## [List of tasks]
a – Copy the part of the Astros bullpen rankings starting at "We’ve come to" and ending at "make the cut.", word for word.
b – Pick up the Astros bullpen rankings after the last sentence shown and keep writing it.

## [Selected text]
We conclude our series looking at the best individual seasons in Houston Astros history.
We’ve come to the end of our series looking at the best individual seasons in Houston Astros history. All we have left is the bullpen, and there are plenty of quality candidates for this list. I’ve decided to rank the top 10 seasons here.
One thing about ranking by WAR totals is that it’s easier to compile more WAR if you throw more innings. Thus you’ll see some players from older seasons on this list who would often throw multiple innings per appearance. The boutique two or three-out relievers would find tougher sledding to make the cut.
10. Chris Devenski – 2016
In his rookie season, Devenski gave the Astros 108.1 innings of 2.16-ERA ball. He made 43 relief appearances and five starts, allowing only four home runs and a 0.914 WHIP. He finished fourth in the Rookie of the Year voting and compiled 2.8 WAR, which remains his best season to date.
9. Doug Jones – 1992
The longtime reliever pitched for seven major league teams in 16 seasons, and only two of those seasons were in Houston. But he was excellent in 1992, notching 36 saves while leading the majors with 70 games finished. He was 11-8 with a 1.85 ERA in 111.2 innings over 80 appearances, getting his fourth career All-Star nod and totaling 2.8 WAR.
8. Bill Dawley – 1984
Dawley only played seven seasons in the majors, but he picked up 2.9 WAR in an impressive 1984 season. He went 11-4 in 60 appearances, totaling a 1.93 ERA in 98 innings. For a brief time, Dawley and the next man on the list were a strong two-headed monster in the bullpen.

## [Data excerpt]
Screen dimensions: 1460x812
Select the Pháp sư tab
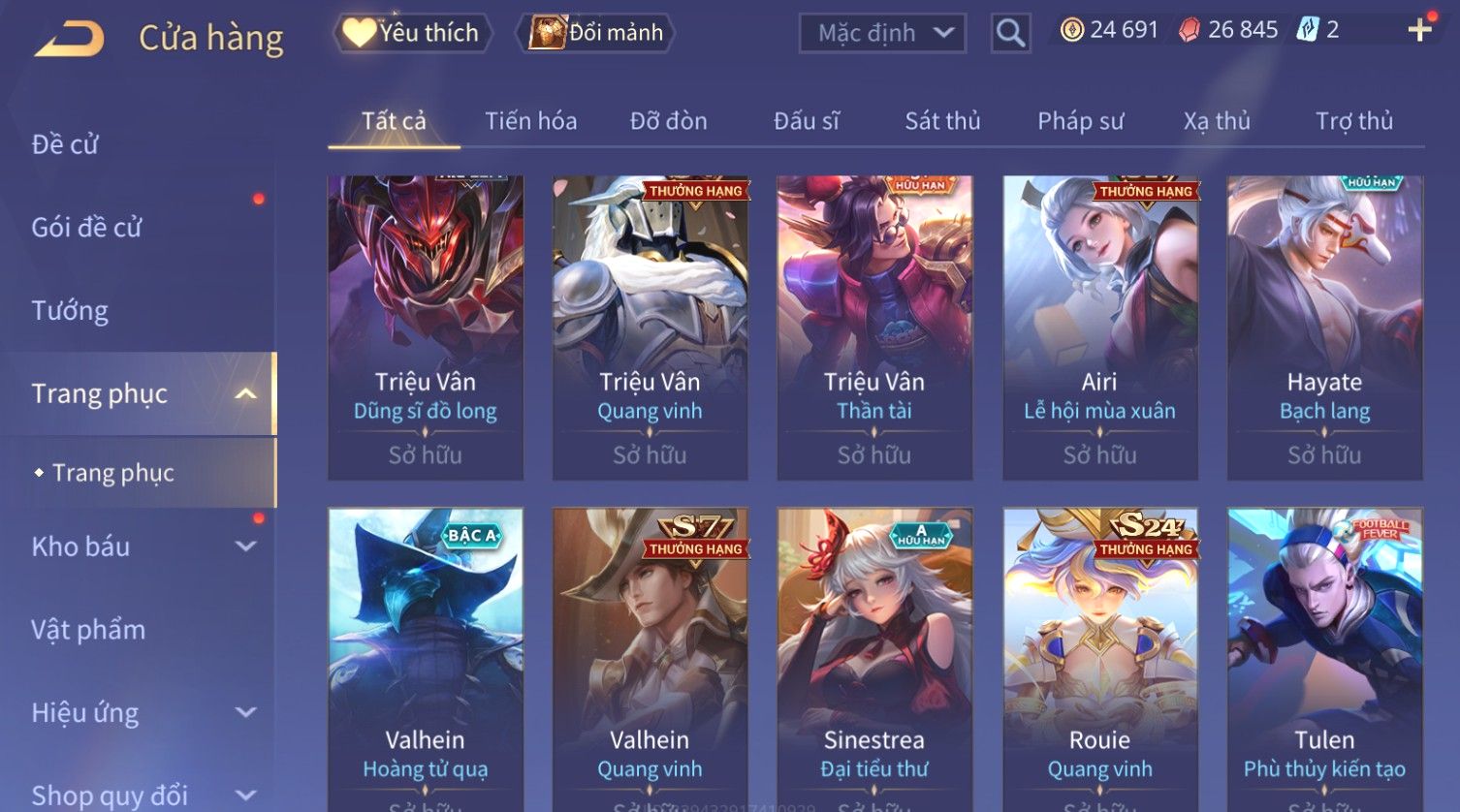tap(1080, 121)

## [Answers]
a –
We’ve come to the end of our series looking at the best individual seasons in Houston Astros history. All we have left is the bullpen, and there are plenty of quality candidates for this list. I’ve decided to rank the top 10 seasons here.
One thing about ranking by WAR totals is that it’s easier to compile more WAR if you throw more innings. Thus you’ll see some players from older seasons on this list who would often throw multiple innings per appearance. The boutique two or three-out relievers would find tougher sledding to make the cut.

b –
7. Dave Smith – 1987
Smith was a key cog in the Astros bullpen for more than a decade, and his best year was ’87. He compiled 2.9 WAR by working to a 1.65 ERA in 50 appearances, tossing 60 innings and notching 24 saves. The right-hander also finished with a career-best 1.000 WHIP, 5.9 hits per nine and 11 strikeouts per nine, and did not allow a home run all season.
6. Joe Sambito – 1979
The southpaw turned in several strong seasons for the Astros, but this was his best as he compiled 3.3 WAR. He pitched to a 1.77 ERA in 63 appearances, totaling 91.1 innings. He made the All-Star team and tallied a career-best 22 saves.
5. Don McMahon – 1962
We’re going old school, back to the inaugural season for the then-Colt .45s. The club purchased McMahon from Milwaukee in early May and he proceeded to turn in 76.2 innings of 1.53-ERA ball. He made 51 appearances and finished 40 games, and despite this not being a full season, he still compiled 3.8 WAR.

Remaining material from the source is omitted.